Spain is a new country for me to soak in; it’s officially my 38th country I’ve been to in my short international travel experience of 11 years. A land of late nights, small bites, siestas, architects, and artists to learn about. Not only is Spain a new culture for me to visit and understand, so was the purpose of my visit – Formula 1 racing. I admit, I knew very little about Formula 1 racing when I arrived in Valencia. My only experience with fast cars was the Indy 500. I have vivid memories of huddling around the radio with my family as a kid listening to the call of the race on the radio over Memorial Day. Thirty years ago there was no live television broadcast of the race so the sounds of the cars and the crowd provided the fuel for my imagination.
My trip to the Formula 1 race in Valencia last weekend brought with it a whole first hand education on racing. Cars, teams, and drivers were the central focus of course but standing in the grandstand waiting for the race to begin, I found myself fascinated by the people around me just as much as I was fascinated by what was happening on the track in front of me. I started to see patterns in the crowd and attributed them to the racing fan culture.
The crowd was heavily weighted towards men, but there were a few racing savvy women representing the ‘other half’. There were even families with young children present cheering on their favorite Spanish driver, Fernando Alonso, driving for Ferrari. Upon scanning the grandstand I quickly determined that if you were going to be a part of the crowd at a Formula 1 race that you needed a few key things in order to fit into the F1 fan culture.
Like any sports enthusiast – you need to get behind your team and make it clear to the people around you who you are rooting for. Granted – the Spaniards didn’t take it as far as Americans – there were no ‘face painters’ in the crowd, but there was plenty of team apparel.
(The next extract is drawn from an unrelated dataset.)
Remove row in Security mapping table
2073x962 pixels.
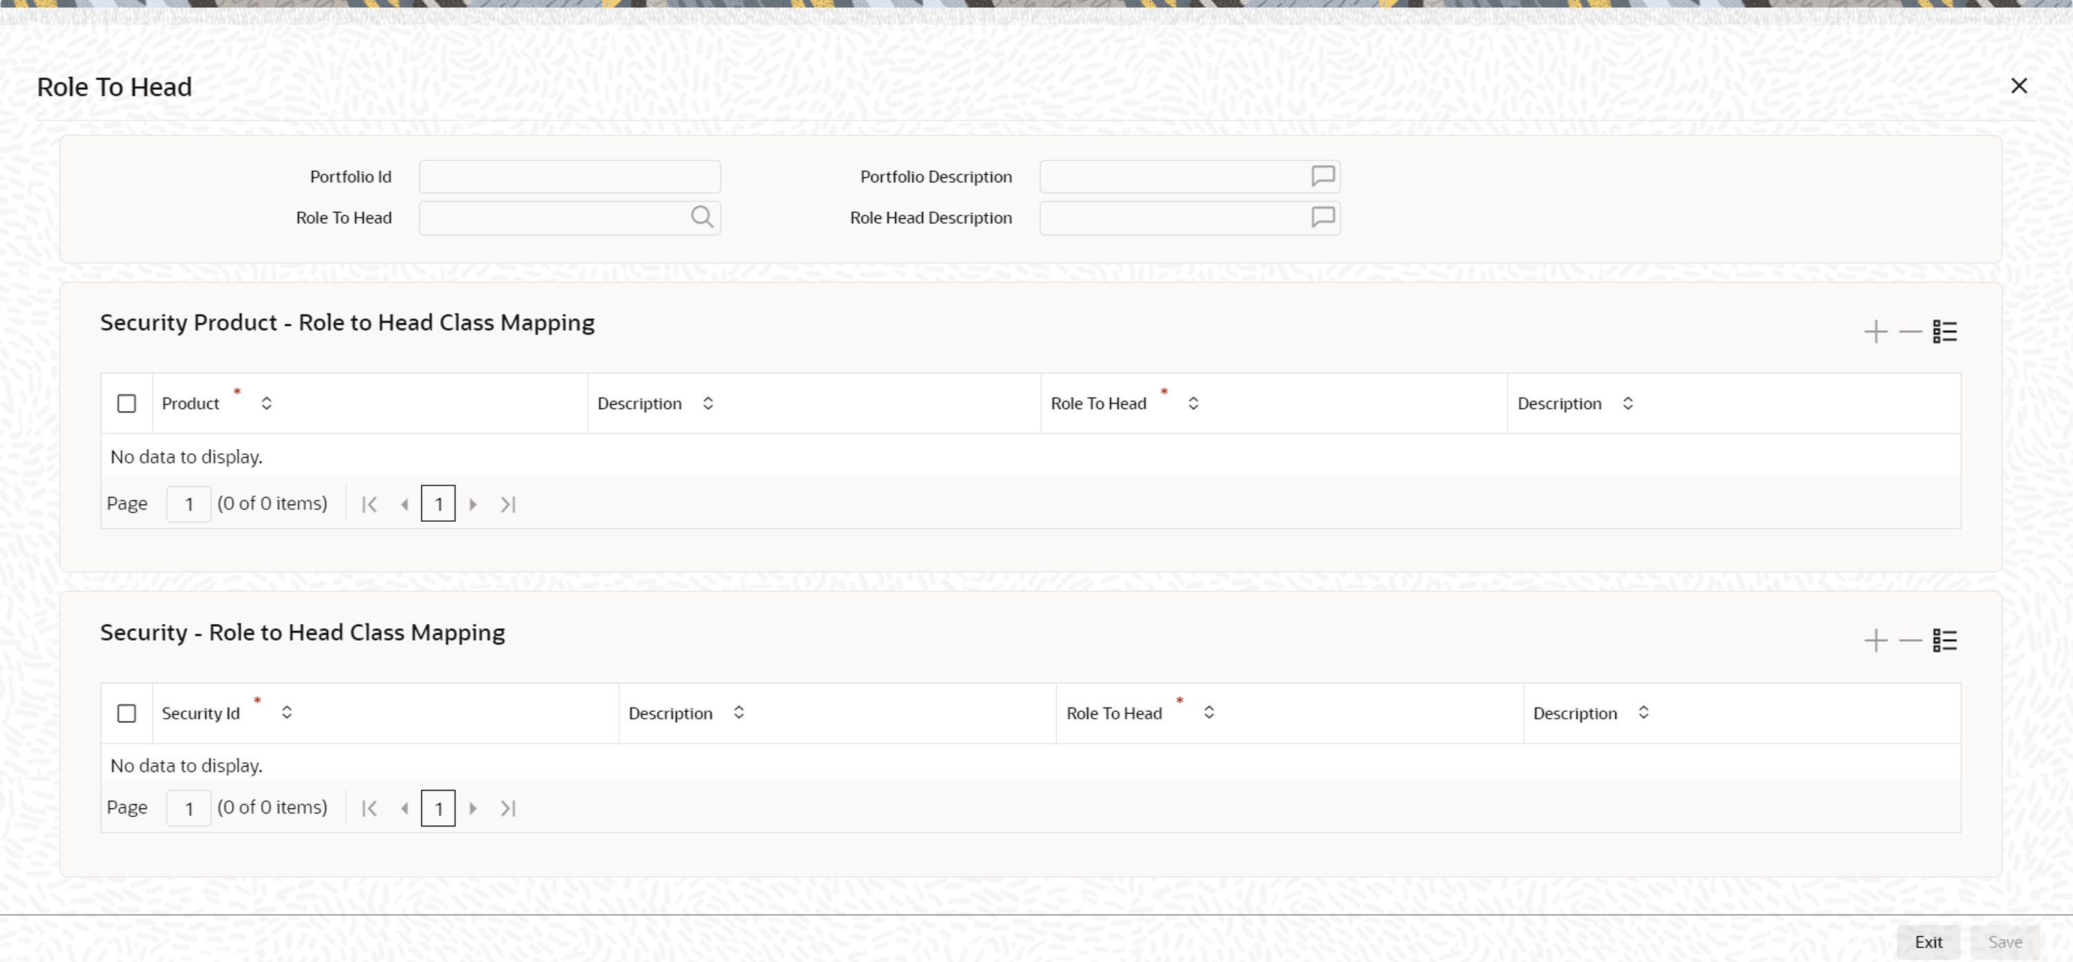click(1910, 641)

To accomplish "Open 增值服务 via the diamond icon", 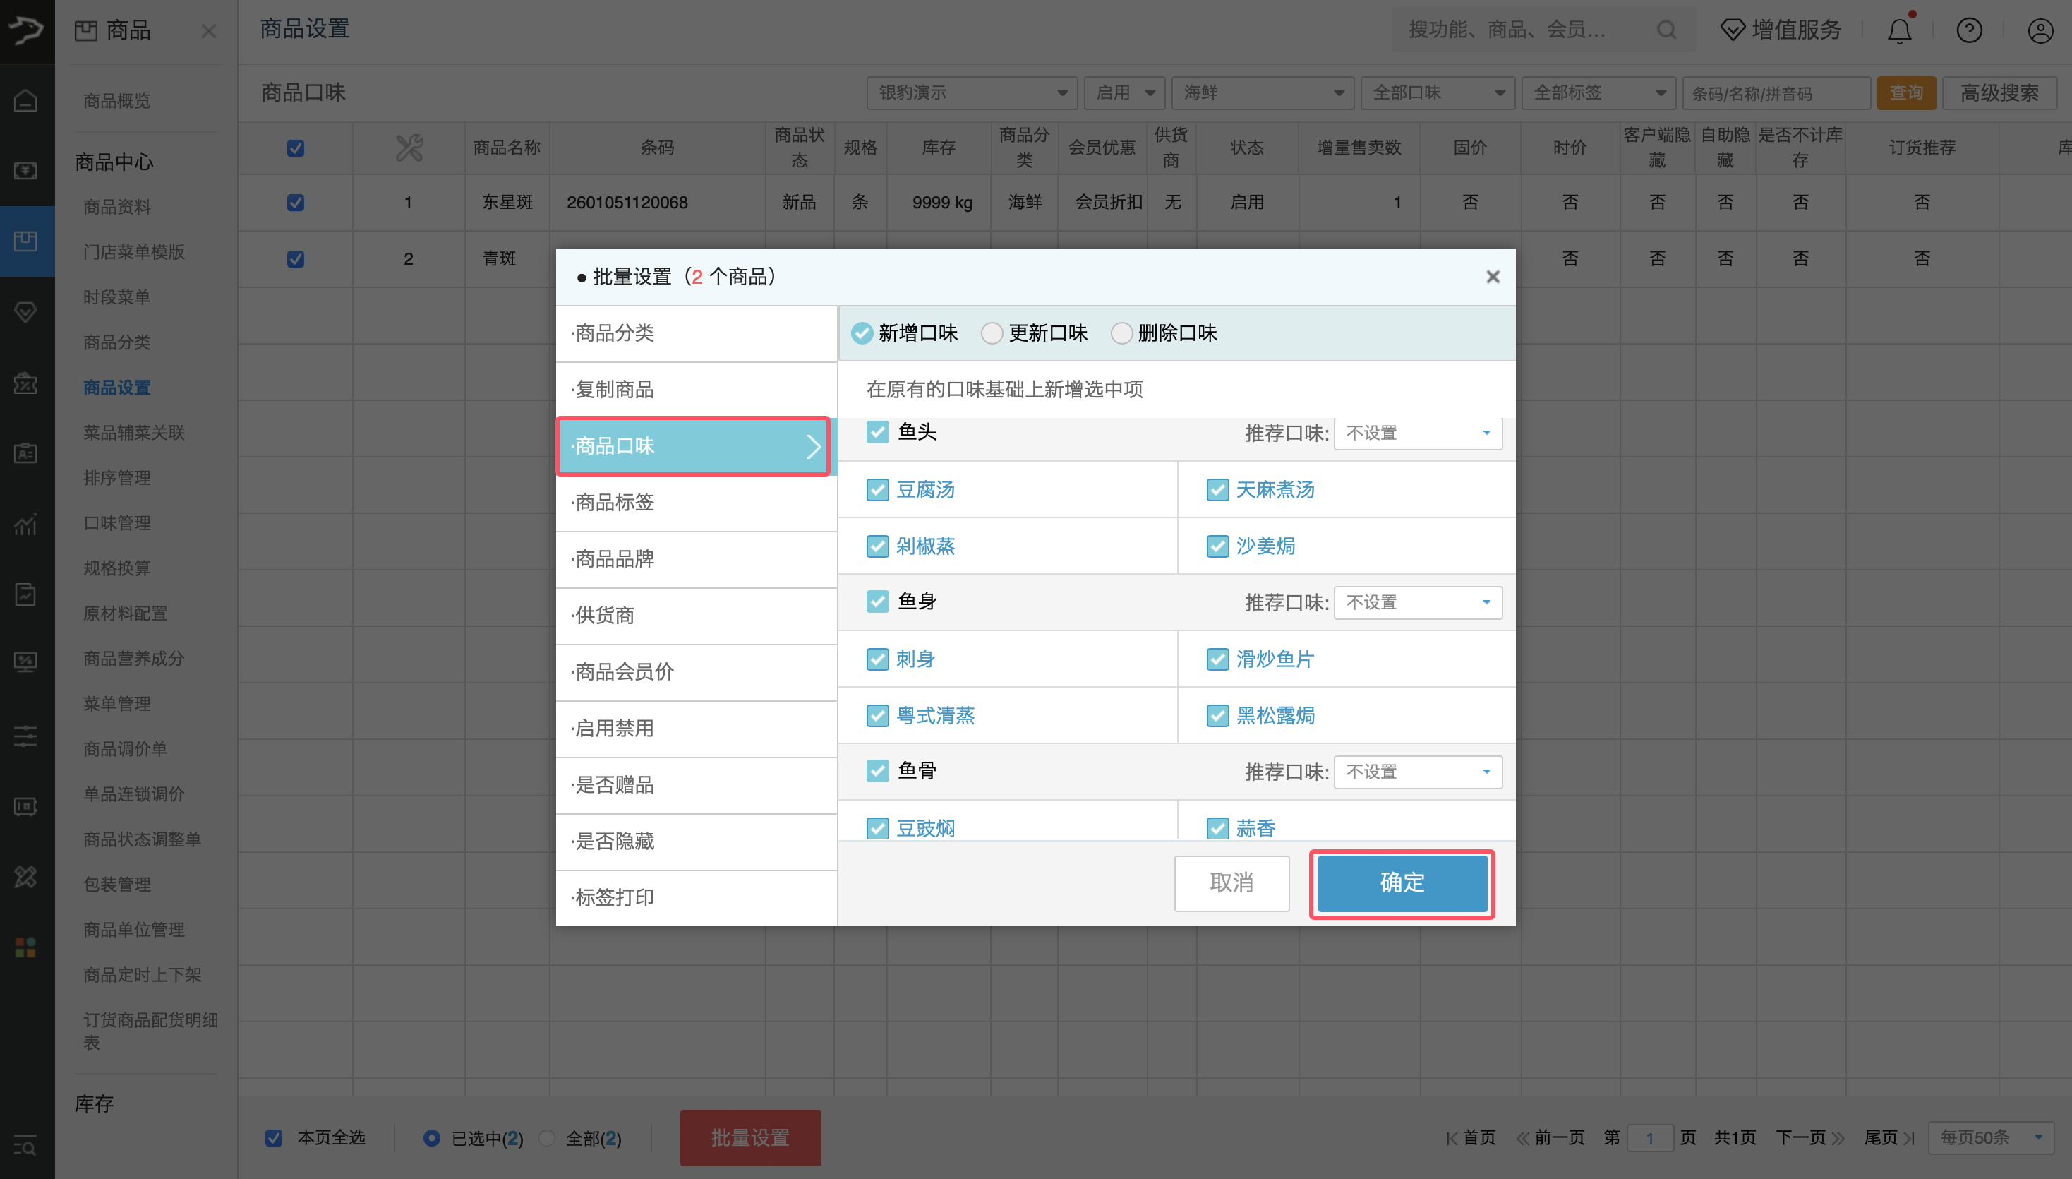I will click(1733, 29).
It is important to back a team or a driver proudly.
The cameras come in all sizes and models, but as a fan you must have at least one with you to capture the sites and sounds of F1. This was an area that I could actually fit in to the culture as I was carrying 3 cameras! (SLR, iphone, and video)
You could hear the race from anywhere in the city miles away from the track, but to see the race you needed a ticket to get in. Tickets also come in all shapes and sizes – but the most coveted ones were big, glossy, and worn around the neck.
The sound of the highly tuned cars are one of the most exciting things about F1 racing. With sounds reaching over 110 decibels, if you don’t want your ears to bleed, you better wear protection. I found that ear protection came in many different forms in the crowd, high end bulky, to ear plugs with chords, to low end squishy.
You could feel it in the air, the intensity of the grandstand crowd was compelling. As cars downshifted to round the last corner of the track putting them into the grandstand straightaway, the crowd instinctively stood up to watch their favorites go by. Raising hands in the air, they cheered on the cars on as they sped by in a blur of color and noise. They then resumed intently watched the big screen video feed and hung on every lead change and tight corner as the cars made it through the winding course. There was an intensity that you couldn’t help but feel and catch.
Even though you may not be a Formula 1 ‘super fan’, with these few key items you’ll blend into the Formula 1 culture no matter what country you are in.
Disclosure: My trip to Valencia and surrounding areas was provided by Tour Spain and Valencia Tourism. However, all of the opinions expressed here though are my own – as you know how I love to speak my mind!